Per Carlo Bonomi, presidente di Confindustria, gli effetti dell’invasione di Putin saranno «devastanti» e «durissimi» per gli imprenditori italiani. Secondo lui l’incertezza e il nervosismo causati dalle tensioni geopolitiche significano che gli investimenti del settore privato stanno rallentando, dopo aver goduto lo scorso anno di un solido aumento del 15%. E la sua più grande preoccupazione è per quelle aziende che hanno dovuto chiudere i battenti a causa di costi energetici impossibili. «Già la settimana scorsa hanno sospeso le produzioni le acciaierie, la ceramica e le cartiere. L’effetto sarà molto serio, e soffriremo le conseguenze per un lungo periodo», lamenta Bonomi. Ieri Ocse e Bce hanno avvertito dell’impatto negativo della guerra sulla congiuntura e dei rischi di un’elevata inflazione. Dopo l’avvertimento di Paolo Gentiloni della scorsa settimana sul fatto che le previsioni prebelliche di una crescita del 4% nell’eurozona «non siano più realistiche», ora l’Ocse dice che la crisi ucraina potrebbe intaccare più di un punto percentuale della crescita globale quest’anno e aggiungere due punti e mezzo percentuali all’inflazione. L’inflazione nella zona euro si sta ora dirigendo sopra il 5%. L’inflazione elevata distrugge il potere d’acquisto delle piccole imprese e delle famiglie e tende ad avere l’impatto più devastante sulle fasce più deboli della società. Sfortunatamente sembra che l’eurozona sia già entrata in un periodo (temporaneo) di stagflazione in stile anni ‘70, con un’impennata dell’inflazione che sta sopprimendo la crescita economica.

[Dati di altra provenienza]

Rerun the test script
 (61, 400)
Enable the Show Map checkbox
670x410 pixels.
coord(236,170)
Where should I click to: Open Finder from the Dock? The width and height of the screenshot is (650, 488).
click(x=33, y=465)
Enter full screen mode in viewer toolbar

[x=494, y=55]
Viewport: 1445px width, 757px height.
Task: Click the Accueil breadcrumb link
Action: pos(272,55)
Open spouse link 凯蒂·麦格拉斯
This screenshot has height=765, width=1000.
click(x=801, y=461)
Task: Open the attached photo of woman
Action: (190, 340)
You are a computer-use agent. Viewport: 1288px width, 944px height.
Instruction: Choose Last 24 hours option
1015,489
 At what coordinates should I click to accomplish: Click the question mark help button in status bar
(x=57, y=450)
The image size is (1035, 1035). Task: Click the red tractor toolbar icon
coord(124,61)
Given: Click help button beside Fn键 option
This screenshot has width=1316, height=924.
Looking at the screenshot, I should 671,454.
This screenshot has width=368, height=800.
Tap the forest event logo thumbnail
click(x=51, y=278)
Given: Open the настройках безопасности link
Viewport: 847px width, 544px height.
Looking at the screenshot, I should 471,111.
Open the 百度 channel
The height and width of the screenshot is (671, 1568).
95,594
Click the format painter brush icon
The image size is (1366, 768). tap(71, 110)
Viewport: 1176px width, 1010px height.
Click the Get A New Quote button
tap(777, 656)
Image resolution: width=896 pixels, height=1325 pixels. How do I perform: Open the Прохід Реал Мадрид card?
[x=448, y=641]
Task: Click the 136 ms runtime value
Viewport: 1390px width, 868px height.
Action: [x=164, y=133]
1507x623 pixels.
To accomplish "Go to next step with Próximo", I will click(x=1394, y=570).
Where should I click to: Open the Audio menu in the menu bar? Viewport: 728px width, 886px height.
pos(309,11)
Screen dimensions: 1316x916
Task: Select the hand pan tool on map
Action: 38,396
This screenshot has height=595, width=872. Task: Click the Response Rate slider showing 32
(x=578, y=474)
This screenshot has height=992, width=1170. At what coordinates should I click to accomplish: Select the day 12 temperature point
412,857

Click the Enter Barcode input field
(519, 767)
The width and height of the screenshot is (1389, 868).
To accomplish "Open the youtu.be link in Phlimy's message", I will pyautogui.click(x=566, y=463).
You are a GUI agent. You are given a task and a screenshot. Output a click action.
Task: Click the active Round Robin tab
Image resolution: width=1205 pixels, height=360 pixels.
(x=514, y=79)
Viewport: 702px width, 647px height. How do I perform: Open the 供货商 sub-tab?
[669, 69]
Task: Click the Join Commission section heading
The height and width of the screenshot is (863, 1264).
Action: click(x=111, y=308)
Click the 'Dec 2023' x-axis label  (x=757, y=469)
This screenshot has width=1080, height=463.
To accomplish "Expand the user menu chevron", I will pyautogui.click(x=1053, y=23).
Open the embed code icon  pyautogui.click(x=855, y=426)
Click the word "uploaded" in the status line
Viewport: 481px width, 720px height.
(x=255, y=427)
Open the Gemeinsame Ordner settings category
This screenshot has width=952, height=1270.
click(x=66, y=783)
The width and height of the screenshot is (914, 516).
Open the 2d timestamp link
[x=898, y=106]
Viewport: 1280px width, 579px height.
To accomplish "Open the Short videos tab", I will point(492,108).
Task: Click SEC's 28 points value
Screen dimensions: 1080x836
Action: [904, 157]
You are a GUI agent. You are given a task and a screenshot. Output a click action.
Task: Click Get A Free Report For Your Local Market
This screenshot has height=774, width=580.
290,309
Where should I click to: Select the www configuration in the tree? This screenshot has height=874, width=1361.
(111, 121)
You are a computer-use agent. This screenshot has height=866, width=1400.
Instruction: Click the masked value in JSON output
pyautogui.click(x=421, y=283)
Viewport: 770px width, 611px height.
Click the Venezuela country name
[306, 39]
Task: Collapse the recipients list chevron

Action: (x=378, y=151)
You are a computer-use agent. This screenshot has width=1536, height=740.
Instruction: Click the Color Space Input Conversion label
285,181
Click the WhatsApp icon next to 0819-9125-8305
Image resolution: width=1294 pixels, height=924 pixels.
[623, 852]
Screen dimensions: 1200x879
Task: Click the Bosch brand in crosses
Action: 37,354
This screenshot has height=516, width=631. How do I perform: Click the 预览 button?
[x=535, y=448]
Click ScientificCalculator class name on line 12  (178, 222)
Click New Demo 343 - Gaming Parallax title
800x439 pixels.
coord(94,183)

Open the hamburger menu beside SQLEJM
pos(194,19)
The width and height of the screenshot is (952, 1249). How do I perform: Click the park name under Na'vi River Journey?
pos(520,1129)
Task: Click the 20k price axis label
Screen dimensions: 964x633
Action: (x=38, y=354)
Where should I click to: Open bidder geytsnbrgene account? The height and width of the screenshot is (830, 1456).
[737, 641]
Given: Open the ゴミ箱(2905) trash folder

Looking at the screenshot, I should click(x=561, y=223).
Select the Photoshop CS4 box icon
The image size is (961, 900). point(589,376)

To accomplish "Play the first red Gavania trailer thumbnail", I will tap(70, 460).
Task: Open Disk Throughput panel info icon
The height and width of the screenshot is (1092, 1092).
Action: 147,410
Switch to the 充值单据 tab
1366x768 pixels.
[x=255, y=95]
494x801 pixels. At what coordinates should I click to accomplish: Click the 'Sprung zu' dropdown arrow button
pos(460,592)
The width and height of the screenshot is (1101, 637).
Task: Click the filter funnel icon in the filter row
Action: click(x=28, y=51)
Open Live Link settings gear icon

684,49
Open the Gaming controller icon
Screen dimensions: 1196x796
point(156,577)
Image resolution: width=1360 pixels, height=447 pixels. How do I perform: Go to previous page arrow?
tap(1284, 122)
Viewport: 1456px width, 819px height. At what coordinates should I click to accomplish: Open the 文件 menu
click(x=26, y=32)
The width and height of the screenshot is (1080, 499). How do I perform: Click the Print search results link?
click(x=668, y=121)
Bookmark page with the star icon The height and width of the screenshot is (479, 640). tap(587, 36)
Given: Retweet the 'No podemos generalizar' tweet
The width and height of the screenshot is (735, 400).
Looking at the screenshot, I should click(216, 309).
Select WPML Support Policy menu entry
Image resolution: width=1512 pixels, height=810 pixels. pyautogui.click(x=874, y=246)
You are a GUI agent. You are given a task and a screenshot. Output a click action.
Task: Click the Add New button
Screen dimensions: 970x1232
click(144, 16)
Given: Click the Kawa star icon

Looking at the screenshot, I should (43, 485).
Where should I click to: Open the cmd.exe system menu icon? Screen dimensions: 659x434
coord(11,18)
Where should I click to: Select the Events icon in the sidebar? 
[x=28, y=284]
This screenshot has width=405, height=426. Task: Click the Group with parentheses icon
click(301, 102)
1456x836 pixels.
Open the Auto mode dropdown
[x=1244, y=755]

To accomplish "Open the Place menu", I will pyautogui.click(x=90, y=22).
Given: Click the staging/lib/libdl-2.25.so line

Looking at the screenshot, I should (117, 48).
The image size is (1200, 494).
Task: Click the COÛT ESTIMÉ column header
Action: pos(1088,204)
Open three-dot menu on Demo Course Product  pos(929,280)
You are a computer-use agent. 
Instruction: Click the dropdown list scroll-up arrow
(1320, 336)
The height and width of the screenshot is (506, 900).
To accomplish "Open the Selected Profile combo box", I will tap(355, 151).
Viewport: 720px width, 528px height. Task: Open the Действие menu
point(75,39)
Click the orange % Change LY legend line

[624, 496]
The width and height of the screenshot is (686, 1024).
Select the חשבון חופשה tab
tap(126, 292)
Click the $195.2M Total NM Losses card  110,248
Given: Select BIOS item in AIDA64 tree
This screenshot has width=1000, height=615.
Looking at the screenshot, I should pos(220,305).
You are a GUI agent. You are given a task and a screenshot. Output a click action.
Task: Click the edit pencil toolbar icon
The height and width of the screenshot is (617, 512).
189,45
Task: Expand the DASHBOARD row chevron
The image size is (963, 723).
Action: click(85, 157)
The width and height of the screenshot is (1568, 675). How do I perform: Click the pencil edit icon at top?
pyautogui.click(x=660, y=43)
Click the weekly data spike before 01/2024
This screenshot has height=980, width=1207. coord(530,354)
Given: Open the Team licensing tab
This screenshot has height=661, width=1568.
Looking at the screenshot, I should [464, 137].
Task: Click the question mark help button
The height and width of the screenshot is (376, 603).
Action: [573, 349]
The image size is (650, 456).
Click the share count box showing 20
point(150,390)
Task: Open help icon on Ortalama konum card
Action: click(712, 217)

Ciò significa che sulla scia di uno spettacolare rimbalzo nel 2021, quest’anno vedrà la ripresa danneggiata, e parecchio, dagli alti costi energetici, dall’aggravarsi dei problemi di filiera e da scarsità e aumento del costo delle materie prime.

La maggior parte degli economisti del settore privato con cui ho parlato stanno riducendo le previsioni per la crescita del pil italiano nel 2022 a circa il 3%. Questa stima, tuttavia, dipende dalla premessa che la guerra in Ucraina sia in qualche modo conclusa entro giugno, cosa che tutti possiamo sperare ma che ancora non sappiamo. Questa previsione prevede un primo semestre 2022 che mostra una crescita nulla nel primo semestre, e un modesto miglioramento nella seconda parte dell’anno. Il segreto di tale fiducia tra gli economisti è che c’è un riporto dal 2021 di +2,3%, quindi anche se il tasso di crescita dovesse essere zero in ogni trimestre quest’anno il pil italiano crescerebbe comunque del 2,3%. Quindi l’economia dovrebbe crescere solo di un piccolo importo nel terzo e quarto trimestre per superare il 2,3% dell’anno. Chiaramente, se ci fosse un’escalation della guerra o una continuazione delle ostilità dopo l’estate, allora tutte le scommesse sarebbero chiuse. La sfida per il governo Draghi, e per il resto d’Europa, sarà cercare di rispondere alle richieste delle famiglie e delle imprese per un’assistenza finanziaria maggiore di quella consentita dai bilanci nazionali. L’Ocse raccomanda l’utilizzo di una spesa pubblica ampliata, in particolare sugli ammortizatori sociali, per contrastare gli effetti dell’impennata dei costi dell’energia e delle materie prime. Ieri ha affermato che i trasferimenti di denaro temporanei destinati ai consumatori vulnerabili sarebbero un modo efficiente per mitigare l’impatto dell’aumento dei prezzi dell’energia. Ma per essere efficace un piano del genere richiederebbe lo scostamento di bilancio, che come sappiamo è un problema per Draghi. Separatamente, è in corso una ricerca per alcuni meccanismi europei in grado di fornire risorse, ma è improbabile che assomigli al “Recovery 2” che alcuni ottimisti cercano. I leader europei stanno discutendo l’idea di concordare un tetto massimo ai prezzi dell’energia, e l’Italia è tra coloro che guidano la proposta, ma resta forte l’opposizione dei Paesi del Nord. Insomma non esiste una soluzione facile, un sentiero in discesa, a livello nazionale o europeo, che possa garantire risorse sufficienti per tutte le famiglie e le imprese. Questo nonostante la buona volontà del governo Draghi di cercare dei rimedi. Il rischio è che la coperta sia troppo corta.